Record excerpts
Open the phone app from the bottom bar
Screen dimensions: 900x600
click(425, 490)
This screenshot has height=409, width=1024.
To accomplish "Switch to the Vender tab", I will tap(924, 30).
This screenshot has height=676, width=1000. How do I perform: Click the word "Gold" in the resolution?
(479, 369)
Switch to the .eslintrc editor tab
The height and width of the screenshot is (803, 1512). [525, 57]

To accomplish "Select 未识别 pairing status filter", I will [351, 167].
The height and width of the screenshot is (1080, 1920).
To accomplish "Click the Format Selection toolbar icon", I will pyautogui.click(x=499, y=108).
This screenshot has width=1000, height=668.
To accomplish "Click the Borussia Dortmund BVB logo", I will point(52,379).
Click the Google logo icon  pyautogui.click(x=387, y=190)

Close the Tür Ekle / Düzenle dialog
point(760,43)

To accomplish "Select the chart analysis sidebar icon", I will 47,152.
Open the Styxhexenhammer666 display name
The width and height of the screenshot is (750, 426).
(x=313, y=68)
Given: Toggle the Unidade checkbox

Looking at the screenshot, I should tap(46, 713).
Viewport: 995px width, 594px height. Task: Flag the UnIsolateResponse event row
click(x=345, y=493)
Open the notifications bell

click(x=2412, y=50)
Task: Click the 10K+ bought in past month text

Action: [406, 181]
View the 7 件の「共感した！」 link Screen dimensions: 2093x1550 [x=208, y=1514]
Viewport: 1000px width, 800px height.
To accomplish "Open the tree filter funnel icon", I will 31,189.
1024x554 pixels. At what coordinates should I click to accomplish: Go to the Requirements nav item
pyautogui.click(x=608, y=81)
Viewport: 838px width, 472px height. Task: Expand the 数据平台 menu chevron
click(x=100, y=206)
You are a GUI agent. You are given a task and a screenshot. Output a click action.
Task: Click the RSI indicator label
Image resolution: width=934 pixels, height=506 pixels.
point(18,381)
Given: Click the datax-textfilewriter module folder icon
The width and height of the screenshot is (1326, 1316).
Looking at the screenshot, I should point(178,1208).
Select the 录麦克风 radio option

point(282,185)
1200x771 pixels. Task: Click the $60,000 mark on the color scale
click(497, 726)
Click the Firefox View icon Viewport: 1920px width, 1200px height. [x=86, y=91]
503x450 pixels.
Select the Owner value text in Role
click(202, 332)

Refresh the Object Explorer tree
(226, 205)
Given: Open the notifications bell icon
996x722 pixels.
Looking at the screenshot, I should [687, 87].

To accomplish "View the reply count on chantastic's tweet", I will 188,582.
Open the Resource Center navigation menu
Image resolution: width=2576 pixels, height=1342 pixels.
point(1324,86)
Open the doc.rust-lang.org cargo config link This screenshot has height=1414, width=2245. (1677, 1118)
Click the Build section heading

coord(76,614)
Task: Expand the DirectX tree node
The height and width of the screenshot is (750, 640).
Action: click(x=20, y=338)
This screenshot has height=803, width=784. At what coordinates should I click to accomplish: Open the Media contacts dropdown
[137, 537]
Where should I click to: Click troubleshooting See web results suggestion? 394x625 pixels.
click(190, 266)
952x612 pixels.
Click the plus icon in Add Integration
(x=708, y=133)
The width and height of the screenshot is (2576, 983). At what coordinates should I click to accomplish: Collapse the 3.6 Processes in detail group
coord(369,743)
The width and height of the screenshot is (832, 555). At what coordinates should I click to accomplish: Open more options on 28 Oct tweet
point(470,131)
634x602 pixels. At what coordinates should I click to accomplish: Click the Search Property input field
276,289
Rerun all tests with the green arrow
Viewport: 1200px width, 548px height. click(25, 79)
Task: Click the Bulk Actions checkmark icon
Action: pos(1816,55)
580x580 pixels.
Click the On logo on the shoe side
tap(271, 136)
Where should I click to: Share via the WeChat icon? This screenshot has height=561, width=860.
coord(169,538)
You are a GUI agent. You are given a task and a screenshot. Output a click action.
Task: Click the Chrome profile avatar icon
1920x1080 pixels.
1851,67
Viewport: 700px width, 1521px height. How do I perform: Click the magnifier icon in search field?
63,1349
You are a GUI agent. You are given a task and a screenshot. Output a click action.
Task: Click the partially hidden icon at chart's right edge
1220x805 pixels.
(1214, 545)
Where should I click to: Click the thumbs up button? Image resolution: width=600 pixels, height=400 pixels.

Written request
Copy the lines above word for word.

Expected output
Open the phone app from the bottom bar
Screen dimensions: 900x600
click(425, 490)
This screenshot has height=409, width=1024.
To accomplish "Switch to the Vender tab", I will tap(924, 30).
This screenshot has height=676, width=1000. How do I perform: Click the word "Gold" in the resolution?
(479, 369)
Switch to the .eslintrc editor tab
The height and width of the screenshot is (803, 1512). [525, 57]

To accomplish "Select 未识别 pairing status filter", I will [351, 167].
The height and width of the screenshot is (1080, 1920).
To accomplish "Click the Format Selection toolbar icon", I will pyautogui.click(x=499, y=108).
This screenshot has width=1000, height=668.
To accomplish "Click the Borussia Dortmund BVB logo", I will point(52,379).
Click the Google logo icon  pyautogui.click(x=387, y=190)

Close the Tür Ekle / Düzenle dialog
point(760,43)

To accomplish "Select the chart analysis sidebar icon", I will 47,152.
Open the Styxhexenhammer666 display name
The width and height of the screenshot is (750, 426).
(x=313, y=68)
Given: Toggle the Unidade checkbox

Looking at the screenshot, I should tap(46, 713).
Viewport: 995px width, 594px height. Task: Flag the UnIsolateResponse event row
click(x=345, y=493)
Open the notifications bell

click(x=2412, y=50)
Task: Click the 10K+ bought in past month text

Action: [406, 181]
View the 7 件の「共感した！」 link Screen dimensions: 2093x1550 [x=208, y=1514]
Viewport: 1000px width, 800px height.
To accomplish "Open the tree filter funnel icon", I will 31,189.
1024x554 pixels. At what coordinates should I click to accomplish: Go to the Requirements nav item
pyautogui.click(x=608, y=81)
Viewport: 838px width, 472px height. Task: Expand the 数据平台 menu chevron
click(x=100, y=206)
You are a GUI agent. You are given a task and a screenshot. Output a click action.
Task: Click the RSI indicator label
Image resolution: width=934 pixels, height=506 pixels.
point(18,381)
Given: Click the datax-textfilewriter module folder icon
The width and height of the screenshot is (1326, 1316).
Looking at the screenshot, I should point(178,1208).
Select the 录麦克风 radio option

point(282,185)
1200x771 pixels. Task: Click the $60,000 mark on the color scale
click(497, 726)
Click the Firefox View icon Viewport: 1920px width, 1200px height. [x=86, y=91]
503x450 pixels.
Select the Owner value text in Role
click(202, 332)

Refresh the Object Explorer tree
(226, 205)
Given: Open the notifications bell icon
996x722 pixels.
Looking at the screenshot, I should [687, 87].

To accomplish "View the reply count on chantastic's tweet", I will 188,582.
Open the Resource Center navigation menu
Image resolution: width=2576 pixels, height=1342 pixels.
point(1324,86)
Open the doc.rust-lang.org cargo config link This screenshot has height=1414, width=2245. (1677, 1118)
Click the Build section heading

coord(76,614)
Task: Expand the DirectX tree node
The height and width of the screenshot is (750, 640).
Action: click(x=20, y=338)
This screenshot has height=803, width=784. At what coordinates should I click to accomplish: Open the Media contacts dropdown
[137, 537]
Where should I click to: Click troubleshooting See web results suggestion? 394x625 pixels.
click(190, 266)
952x612 pixels.
Click the plus icon in Add Integration
(x=708, y=133)
The width and height of the screenshot is (2576, 983). At what coordinates should I click to accomplish: Collapse the 3.6 Processes in detail group
coord(369,743)
The width and height of the screenshot is (832, 555). At what coordinates should I click to accomplish: Open more options on 28 Oct tweet
point(470,131)
634x602 pixels. At what coordinates should I click to accomplish: Click the Search Property input field
276,289
Rerun all tests with the green arrow
Viewport: 1200px width, 548px height. click(25, 79)
Task: Click the Bulk Actions checkmark icon
Action: pos(1816,55)
580x580 pixels.
Click the On logo on the shoe side
tap(271, 136)
Where should I click to: Share via the WeChat icon? This screenshot has height=561, width=860.
coord(169,538)
You are a GUI agent. You are given a task and a screenshot. Output a click action.
Task: Click the Chrome profile avatar icon
1920x1080 pixels.
1851,67
Viewport: 700px width, 1521px height. How do I perform: Click the magnifier icon in search field?
63,1349
You are a GUI agent. You are given a task and a screenshot. Output a click action.
Task: Click the partially hidden icon at chart's right edge
1220x805 pixels.
(1214, 545)
Where should I click to: Click the thumbs up button? Image resolution: width=600 pixels, height=400 pixels.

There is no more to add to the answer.